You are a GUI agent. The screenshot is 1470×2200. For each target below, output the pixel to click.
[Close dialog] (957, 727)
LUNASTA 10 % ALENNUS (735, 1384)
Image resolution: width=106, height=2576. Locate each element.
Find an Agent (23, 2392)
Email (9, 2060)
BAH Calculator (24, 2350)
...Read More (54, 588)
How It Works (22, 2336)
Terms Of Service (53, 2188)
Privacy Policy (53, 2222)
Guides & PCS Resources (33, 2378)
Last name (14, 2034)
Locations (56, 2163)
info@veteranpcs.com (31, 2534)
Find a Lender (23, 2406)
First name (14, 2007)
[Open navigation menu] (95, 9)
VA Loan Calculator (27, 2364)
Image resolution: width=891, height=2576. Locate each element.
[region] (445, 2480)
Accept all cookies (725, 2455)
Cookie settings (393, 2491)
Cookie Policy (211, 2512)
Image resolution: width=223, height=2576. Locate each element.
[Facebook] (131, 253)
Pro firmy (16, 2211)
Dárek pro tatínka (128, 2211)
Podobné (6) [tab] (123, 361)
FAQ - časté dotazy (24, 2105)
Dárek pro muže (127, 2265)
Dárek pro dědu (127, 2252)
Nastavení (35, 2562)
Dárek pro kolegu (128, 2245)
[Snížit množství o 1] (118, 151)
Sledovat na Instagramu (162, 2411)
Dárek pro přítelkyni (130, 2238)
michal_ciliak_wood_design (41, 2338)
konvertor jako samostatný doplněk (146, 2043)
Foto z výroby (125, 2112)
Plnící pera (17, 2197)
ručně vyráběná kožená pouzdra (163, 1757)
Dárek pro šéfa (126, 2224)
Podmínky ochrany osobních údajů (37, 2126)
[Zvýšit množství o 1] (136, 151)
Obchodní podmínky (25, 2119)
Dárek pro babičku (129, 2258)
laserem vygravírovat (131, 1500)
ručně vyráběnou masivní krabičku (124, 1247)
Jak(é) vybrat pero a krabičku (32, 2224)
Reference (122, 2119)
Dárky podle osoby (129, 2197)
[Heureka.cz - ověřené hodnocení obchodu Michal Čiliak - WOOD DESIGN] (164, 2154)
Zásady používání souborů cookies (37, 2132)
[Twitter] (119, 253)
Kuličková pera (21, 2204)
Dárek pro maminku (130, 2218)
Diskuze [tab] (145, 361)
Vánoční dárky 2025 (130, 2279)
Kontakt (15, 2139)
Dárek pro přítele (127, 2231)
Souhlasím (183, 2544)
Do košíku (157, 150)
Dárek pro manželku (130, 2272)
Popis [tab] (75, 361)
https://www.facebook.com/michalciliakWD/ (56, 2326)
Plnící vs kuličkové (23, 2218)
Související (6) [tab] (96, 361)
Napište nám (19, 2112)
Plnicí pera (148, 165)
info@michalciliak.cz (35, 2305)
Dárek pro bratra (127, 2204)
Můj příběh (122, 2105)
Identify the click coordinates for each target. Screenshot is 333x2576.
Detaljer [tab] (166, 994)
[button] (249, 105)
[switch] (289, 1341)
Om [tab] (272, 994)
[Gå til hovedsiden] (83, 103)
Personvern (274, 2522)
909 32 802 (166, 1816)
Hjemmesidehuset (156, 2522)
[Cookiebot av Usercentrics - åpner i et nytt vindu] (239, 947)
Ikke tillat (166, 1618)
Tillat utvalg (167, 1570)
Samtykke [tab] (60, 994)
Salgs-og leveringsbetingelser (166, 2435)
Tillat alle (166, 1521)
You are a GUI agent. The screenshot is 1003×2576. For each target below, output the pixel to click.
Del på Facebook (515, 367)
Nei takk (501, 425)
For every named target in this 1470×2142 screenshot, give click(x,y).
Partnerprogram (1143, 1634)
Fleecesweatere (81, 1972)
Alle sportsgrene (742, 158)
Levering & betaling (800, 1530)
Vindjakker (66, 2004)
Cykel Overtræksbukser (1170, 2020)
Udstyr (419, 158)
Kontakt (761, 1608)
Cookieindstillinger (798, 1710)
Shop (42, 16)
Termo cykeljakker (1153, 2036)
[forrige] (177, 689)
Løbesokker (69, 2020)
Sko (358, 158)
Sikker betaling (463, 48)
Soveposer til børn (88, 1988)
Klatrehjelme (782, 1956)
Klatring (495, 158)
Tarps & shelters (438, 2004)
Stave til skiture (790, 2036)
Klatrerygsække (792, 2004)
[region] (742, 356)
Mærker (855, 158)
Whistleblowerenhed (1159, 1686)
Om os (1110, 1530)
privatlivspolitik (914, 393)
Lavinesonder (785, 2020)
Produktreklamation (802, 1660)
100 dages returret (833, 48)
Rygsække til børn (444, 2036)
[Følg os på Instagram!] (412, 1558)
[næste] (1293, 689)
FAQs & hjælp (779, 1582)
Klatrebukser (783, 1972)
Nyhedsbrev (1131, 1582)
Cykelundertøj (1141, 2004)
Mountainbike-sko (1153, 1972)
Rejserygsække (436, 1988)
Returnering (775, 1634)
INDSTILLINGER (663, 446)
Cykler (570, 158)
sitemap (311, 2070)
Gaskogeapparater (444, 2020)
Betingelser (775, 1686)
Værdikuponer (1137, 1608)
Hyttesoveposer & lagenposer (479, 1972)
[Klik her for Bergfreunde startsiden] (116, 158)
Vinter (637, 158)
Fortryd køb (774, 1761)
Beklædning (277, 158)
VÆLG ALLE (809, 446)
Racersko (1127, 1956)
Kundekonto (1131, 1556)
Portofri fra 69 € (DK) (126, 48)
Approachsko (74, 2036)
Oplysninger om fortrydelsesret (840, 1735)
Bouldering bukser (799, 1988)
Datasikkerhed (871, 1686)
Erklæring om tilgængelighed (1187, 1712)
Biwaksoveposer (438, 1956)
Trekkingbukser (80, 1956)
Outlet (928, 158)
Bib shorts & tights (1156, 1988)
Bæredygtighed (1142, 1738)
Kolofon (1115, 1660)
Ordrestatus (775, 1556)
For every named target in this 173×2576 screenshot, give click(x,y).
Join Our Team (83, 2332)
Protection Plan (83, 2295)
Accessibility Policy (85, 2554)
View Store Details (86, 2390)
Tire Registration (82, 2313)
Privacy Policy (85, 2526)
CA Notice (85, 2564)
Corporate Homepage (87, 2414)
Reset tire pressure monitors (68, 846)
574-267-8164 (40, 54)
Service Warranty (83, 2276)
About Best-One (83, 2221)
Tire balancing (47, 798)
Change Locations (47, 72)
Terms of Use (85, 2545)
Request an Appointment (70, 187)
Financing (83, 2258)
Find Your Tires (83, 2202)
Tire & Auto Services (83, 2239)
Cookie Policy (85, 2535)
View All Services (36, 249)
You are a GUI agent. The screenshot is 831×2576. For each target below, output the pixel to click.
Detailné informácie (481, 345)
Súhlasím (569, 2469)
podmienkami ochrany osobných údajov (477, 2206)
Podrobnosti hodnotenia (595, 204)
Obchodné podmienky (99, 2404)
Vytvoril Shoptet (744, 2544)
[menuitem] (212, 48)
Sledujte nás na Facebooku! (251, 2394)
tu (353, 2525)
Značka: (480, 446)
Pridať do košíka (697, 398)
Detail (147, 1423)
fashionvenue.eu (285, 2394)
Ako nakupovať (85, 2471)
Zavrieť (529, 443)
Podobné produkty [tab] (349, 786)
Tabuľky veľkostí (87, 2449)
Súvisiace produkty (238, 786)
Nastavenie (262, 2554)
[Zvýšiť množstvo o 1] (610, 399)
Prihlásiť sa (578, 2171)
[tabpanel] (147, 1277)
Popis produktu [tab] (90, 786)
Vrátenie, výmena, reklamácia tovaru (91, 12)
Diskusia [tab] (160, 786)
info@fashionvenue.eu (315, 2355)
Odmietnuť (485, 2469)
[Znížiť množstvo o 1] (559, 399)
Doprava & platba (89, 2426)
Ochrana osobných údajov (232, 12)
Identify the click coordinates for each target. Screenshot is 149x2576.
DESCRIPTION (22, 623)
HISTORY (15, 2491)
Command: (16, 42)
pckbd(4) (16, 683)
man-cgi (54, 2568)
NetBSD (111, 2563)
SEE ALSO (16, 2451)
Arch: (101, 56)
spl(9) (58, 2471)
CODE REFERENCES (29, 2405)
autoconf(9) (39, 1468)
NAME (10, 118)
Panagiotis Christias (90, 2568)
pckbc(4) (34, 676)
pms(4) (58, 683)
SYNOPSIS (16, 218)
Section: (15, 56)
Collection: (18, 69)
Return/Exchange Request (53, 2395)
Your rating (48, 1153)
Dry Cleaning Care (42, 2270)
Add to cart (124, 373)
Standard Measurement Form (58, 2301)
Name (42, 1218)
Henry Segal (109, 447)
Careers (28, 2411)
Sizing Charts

────────

Note every line in the material with "Identify" and copy it.

Identify the click coordinates for each target. Screenshot is 333x2576.
Identify the click coordinates for each target. Screenshot is 149x2576.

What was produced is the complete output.